**Dataset records**

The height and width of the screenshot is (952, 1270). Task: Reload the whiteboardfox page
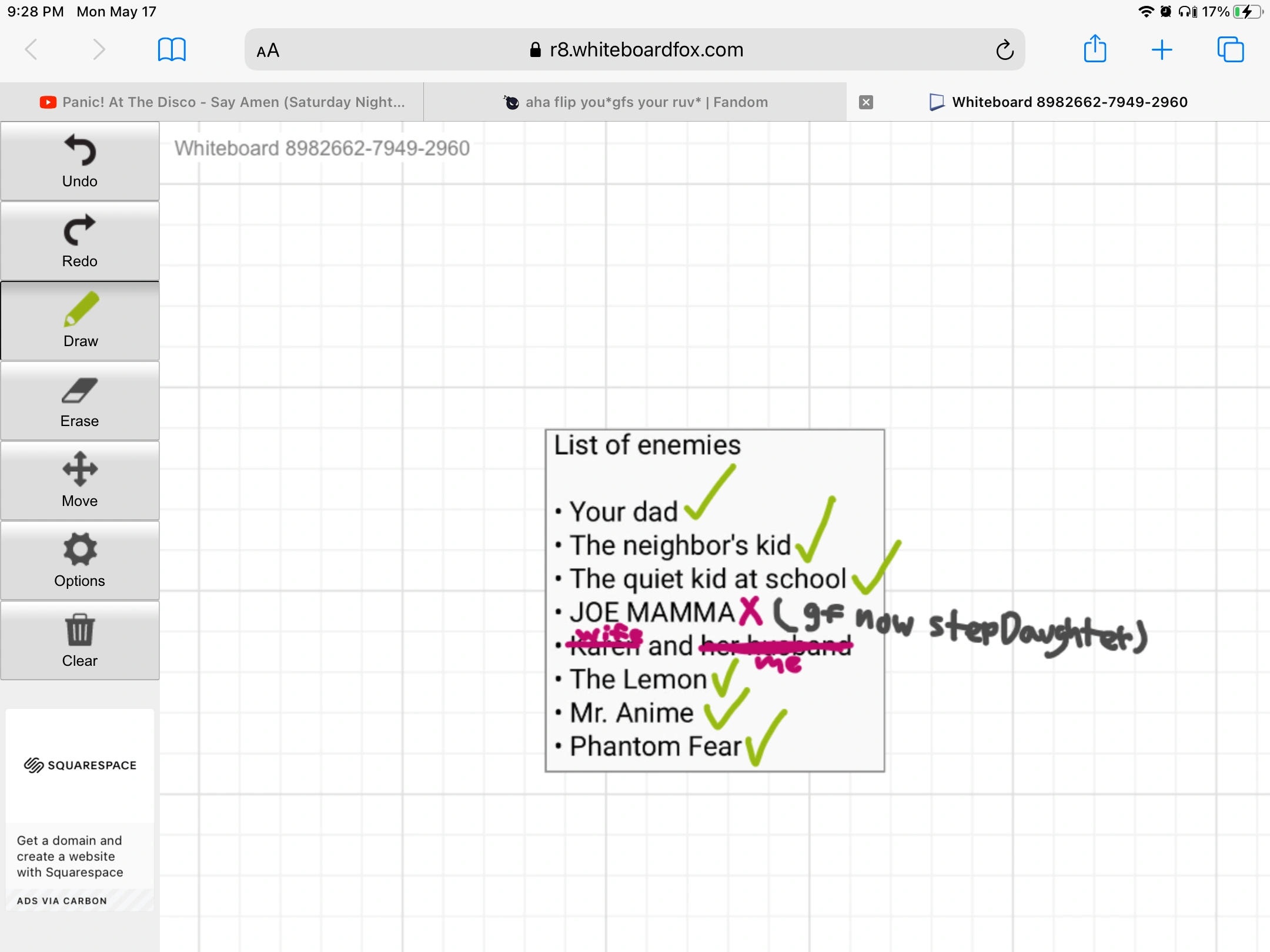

* * *

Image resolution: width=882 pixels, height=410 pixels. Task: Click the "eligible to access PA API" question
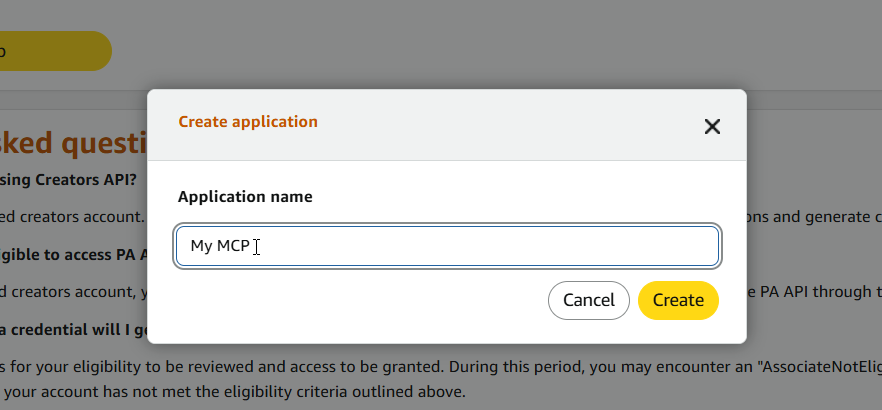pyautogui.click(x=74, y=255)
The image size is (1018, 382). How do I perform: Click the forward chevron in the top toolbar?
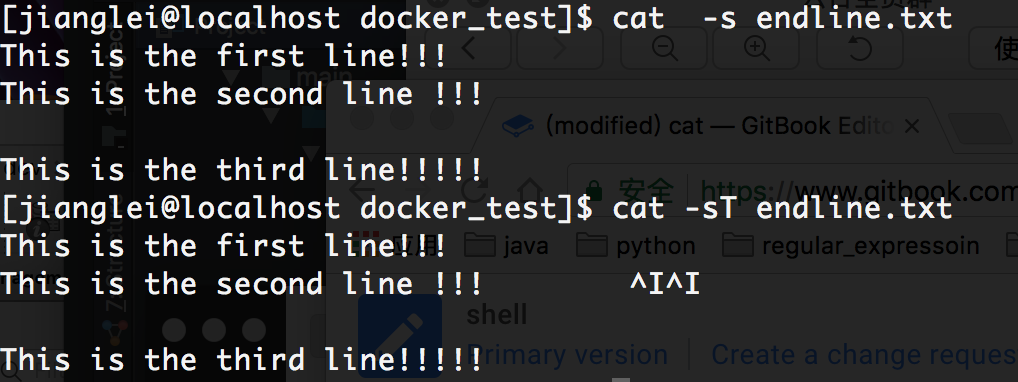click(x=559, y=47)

---

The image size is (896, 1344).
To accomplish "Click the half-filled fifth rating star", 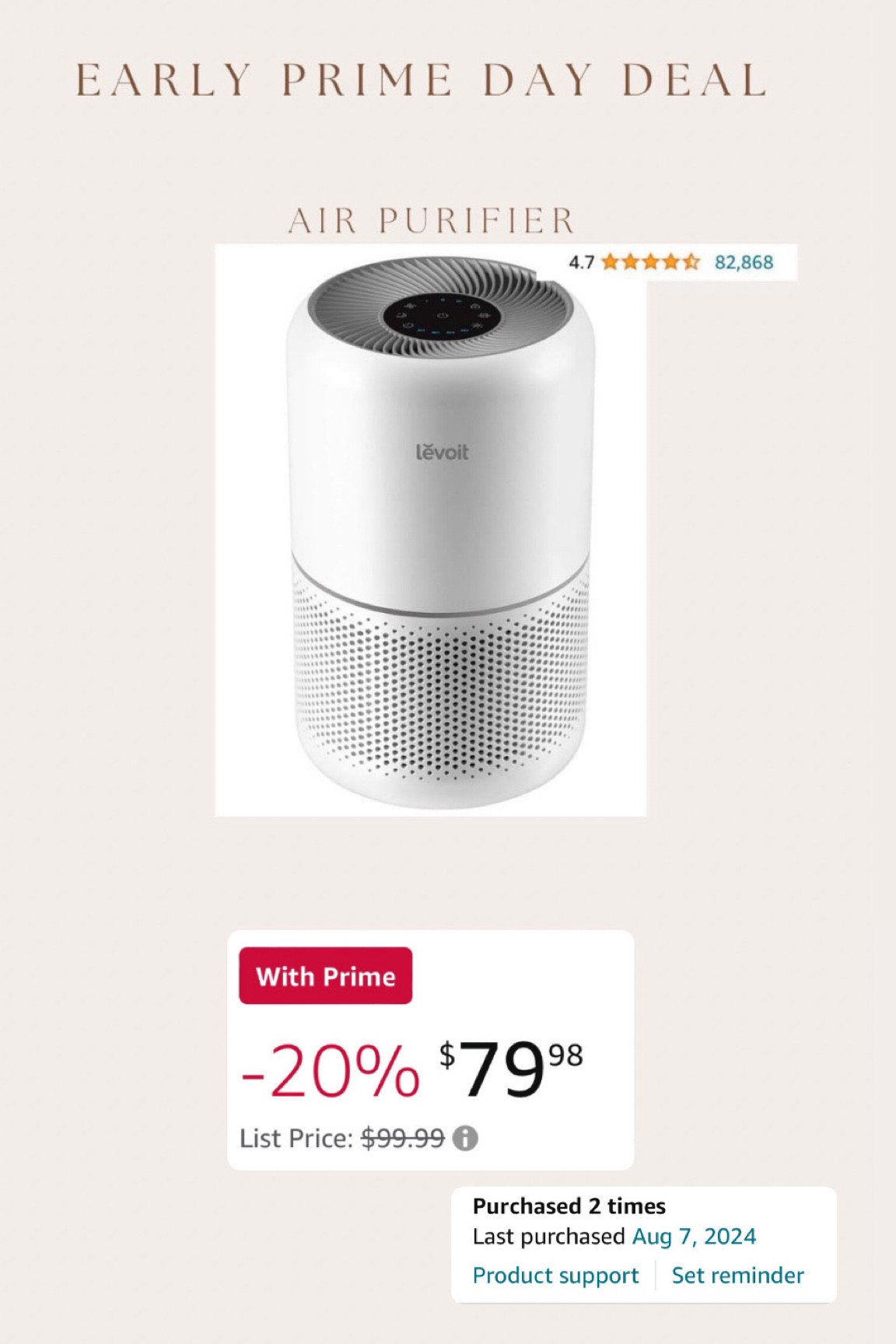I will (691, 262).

**Given exercise**
Switch "forward" to "back" in the listing lines that begin at the line containing "The image size is (1018, 382)." and stop after the line containing "click(x=559, y=47)". Give back only those lines with everything else unchanged, and leave out the pictures.

**Task answer**
The image size is (1018, 382). How do I perform: Click the back chevron in the top toolbar?
click(x=559, y=47)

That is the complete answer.